Friday, 05/07/2021 1:17:44 PM

Friday, May 07, 2021 1:17:44 PM

Post# of 16170
Sundial Growers’ Banking Move Could Be Game-Changer the Pot Stock Needs
SNDL stock owners finally have reason for optimism after cultivation efforts flop

https://investorplace.com/2021/05/sundial-growers-banking-move-could-be-game-changer-the-pot-stock-needs/

By Ian Bezek, InvestorPlace Contributor May 6, 2021, 5:01 am EDT
Sundial Growers (NASDAQ:SNDL) has been one of the less successful large Canadian marijuana companies. The company’s marketing and distribution strategy missed the mark, leaving it with unsold inventories and heavy losses. SNDL stock fell deep into penny stock territory as the company’s funds ran low.

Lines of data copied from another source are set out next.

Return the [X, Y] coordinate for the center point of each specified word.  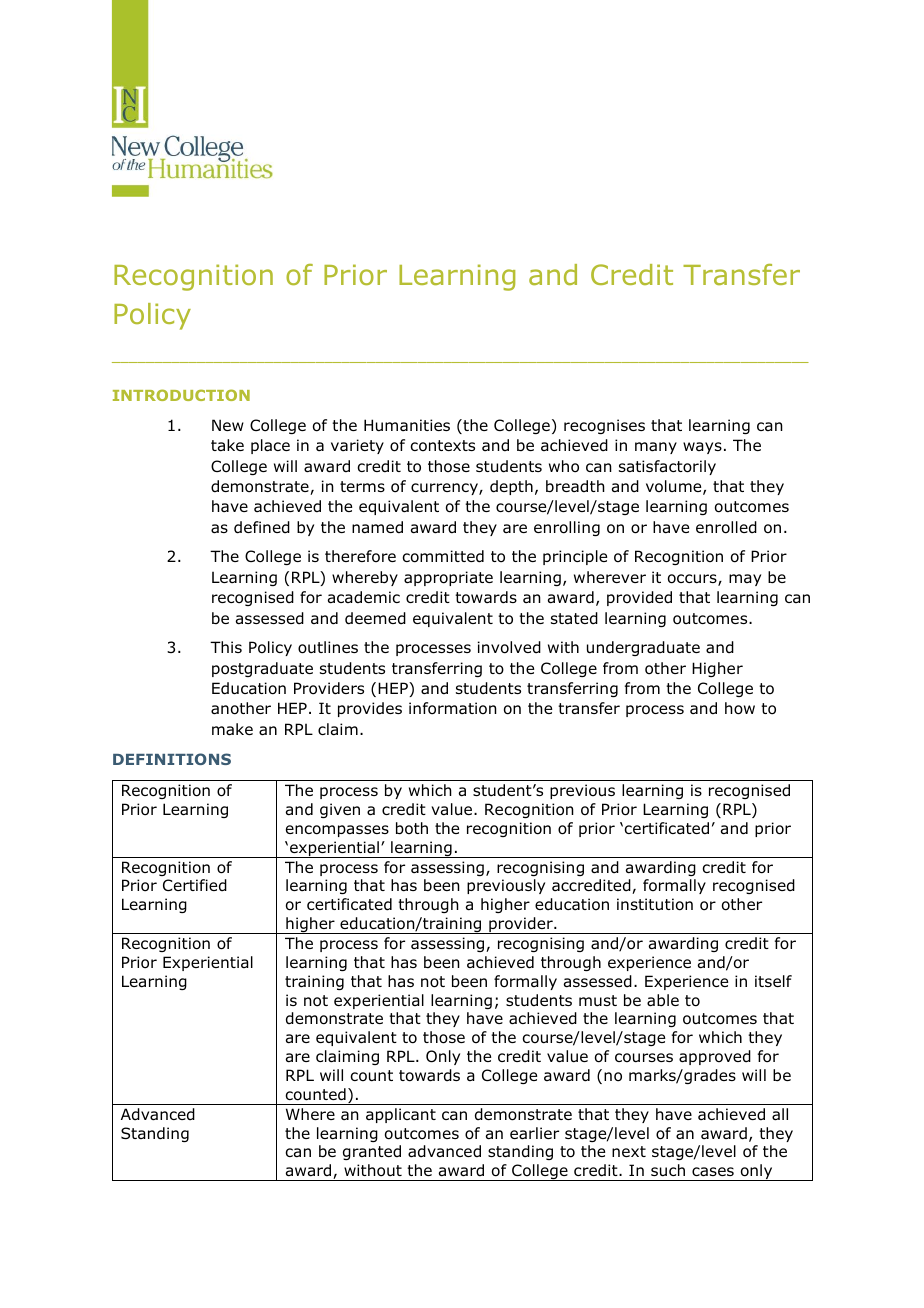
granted [372, 1152]
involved [509, 647]
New [228, 425]
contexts [442, 446]
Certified [195, 885]
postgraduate [262, 669]
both [412, 828]
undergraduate [643, 648]
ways [702, 448]
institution [655, 904]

However, Sundial found new life in 2021. Reddit’s r/WallStreetBets group latched onto the shares in January. At the time, it had the lowest share price of the major marijuana companies. Plus, it had high short interest. This made it an attractive target for a short-squeeze campaign. SNDL stock soon vaulted from 50 cents to as high as $4 a share.

While that initial short squeeze has now faded out, Sundial’s management took advantage. It issued a great deal of new SNDL stock to the public. In fact, it sold so many shares that the company has now taken care of its outstanding debt and has a massive cash pile to boot. This gives Sundial the chance to turn its business around. And it is doing so with a novel approach: Sundial is going to financing the marijuana industry.

The New Partnership
Earlier this year, Sundial announced that it had formed a joint venture with SAF Group. SAF, based out of Alberta, Canada, is an alternative asset manager. Previously, it has done work in a range industries, putting more than $2 billion capital to work across dozens of deals. Sundial agreed to partner with SAF for making investments in marijuana through a vehicle called SunStream Bancorp.

On its own, that might not sound like a huge deal. However, Sundial added to buzz recently. On April 23, it announced that it will be considerably upping its financial commitment, as it is now putting in 188 million CAD ($153 million) to the venture. That’s nearly double Sundial’s previous figure.

That may sound like an overly large investment. But don’t forget that Sundial has more than half a billion dollars saved up from all its recent stock offerings. The company has struggled to make any money actually cultivating cannabis. So deploying a ton of capital into financing the industry, if successful, could be much more successful than its previous ventures.

Indeed, it will also change Sundial’s investment profile. With any luck, investors will now view SNDL stock as much as a venture capital/cannabis equity fund as a traditional marijuana cultivator.